- **PROBLEM STATEMENT**
Set down each entry below exactly as it stands.

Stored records

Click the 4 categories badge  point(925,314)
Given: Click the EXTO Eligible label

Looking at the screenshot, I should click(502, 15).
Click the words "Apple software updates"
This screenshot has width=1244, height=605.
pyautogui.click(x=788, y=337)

- **OUTPUT**
Click the 4 categories badge  point(925,314)
Given: Click the EXTO Eligible label

Looking at the screenshot, I should click(502, 15).
Click the words "Apple software updates"
This screenshot has width=1244, height=605.
pyautogui.click(x=788, y=337)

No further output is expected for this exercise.